The paper, published in the journal JAMA Psychiatry, found that resistance exercise training (RET), such as weightlifting and strength training, is associated with a significant reduction in depressive symptoms. It also, of course, comes with physical benefits, like making bones stronger and preventing chronic conditions.
Brett Gordon, the paper’s first author and a postgraduate researcher in the department of physical education and sports sciences at Ireland’s University of Limerick, stops short of calling resistance training a cure for depression, but he says the findings are compelling, especially since it’s accessible, affordable and possible to do at home.
And it seems to work as well as the frontline treatments for depression—antidepressants and behavioral therapies—Gordon says in an email to TIME. Because the study was based on past research, however, it wasn’t possible to tell from this paper exactly why that might be the case, or to prove a definitive cause-and-effect relationship. But other research suggests that by increasing blood flow to the brain, exercise can change the structure and function of the brain, create new brain cells and trigger the release of mood-enhancing chemicals like endorphins.

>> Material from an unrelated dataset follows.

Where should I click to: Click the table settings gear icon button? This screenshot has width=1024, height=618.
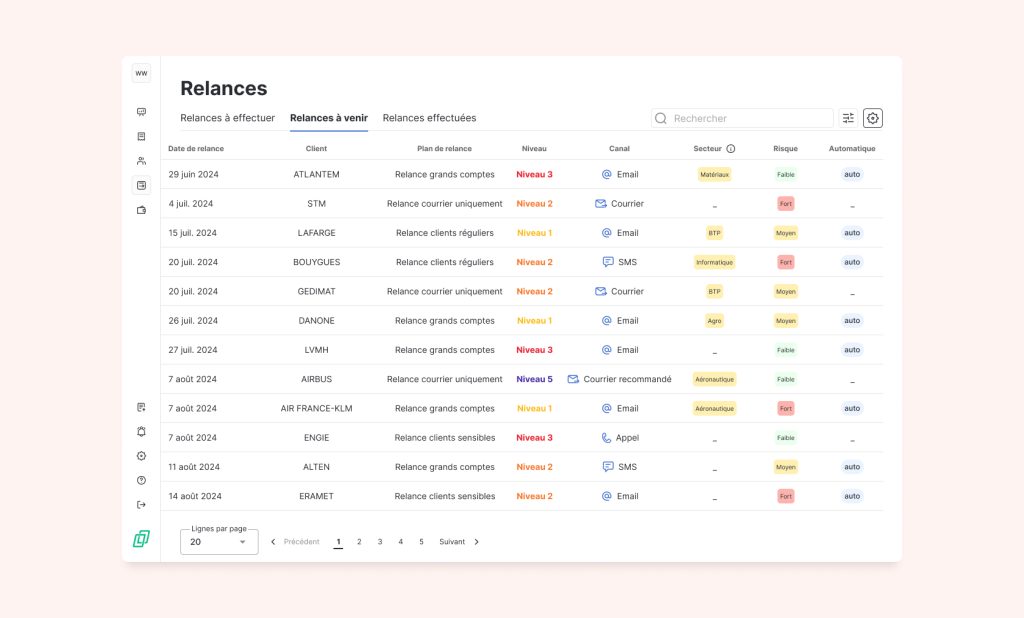coord(873,118)
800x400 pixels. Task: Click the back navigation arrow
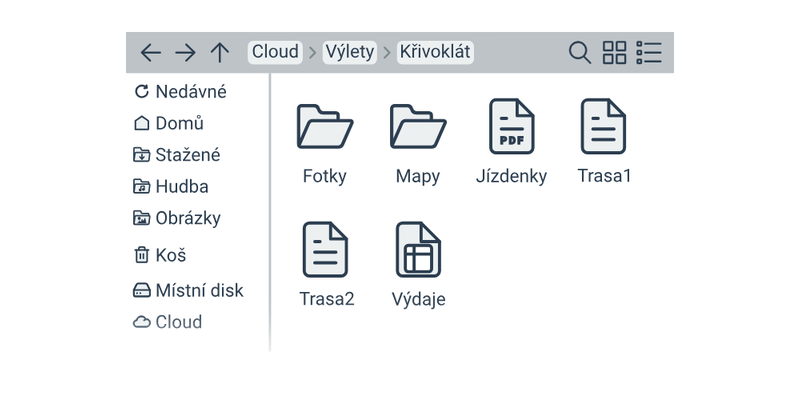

Gordon and his colleagues analyzed 33 clinical trials—including nearly 2,000 people in total—that examined the effects of resistance exercise training on symptoms of depression. Across the board, they found that strength training was associated with improvements in depressive symptoms such as low mood, a loss of interest in activities and feelings of worthlessness, regardless of a person’s age, sex, health status, specific exercise routine or improvements in physical strength.
“Interestingly, larger improvements were found among adults with depressive symptoms indicative of mild-to-moderate depression compared to adults without such scores, suggesting RET may be particularly effective for those with greater depressive symptoms,” Gordon says.
Since the researchers saw improvements associated with a wide range of strength-training programs, Gordon says he can’t name a single best exercise regimen for your mental health. (There was, however, some evidence to support the effects of supervised routines shorter than 45 minutes.) He recommends following the guidelines provided by the American College of Sports Medicine: doing strength training at least two days per week by performing eight to 12 repetitions of eight to 10 different strength-building exercises each time.
While the current review specifically examined resistance training, plenty of evidence suggests that other forms of physical activity, such as aerobic exercise, cardio and yoga, may also improve depressive symptoms. A secondary analysis included in the JAMA paper also found no significant difference in the effects of RET versus aerobic exercise for alleviating depressive symptoms, Gordon says.
Of course, the factors that dictate mental health are complicated. Lifting weights may not be enough to wipe out depressive symptoms entirely, and it can be difficult to find the energy or motivation to start a new exercise regimen if you’re already struggling with depression. Nonetheless, Gordan says the new review adds weight to the argument that resistance training can be a powerful tool for improving mental health.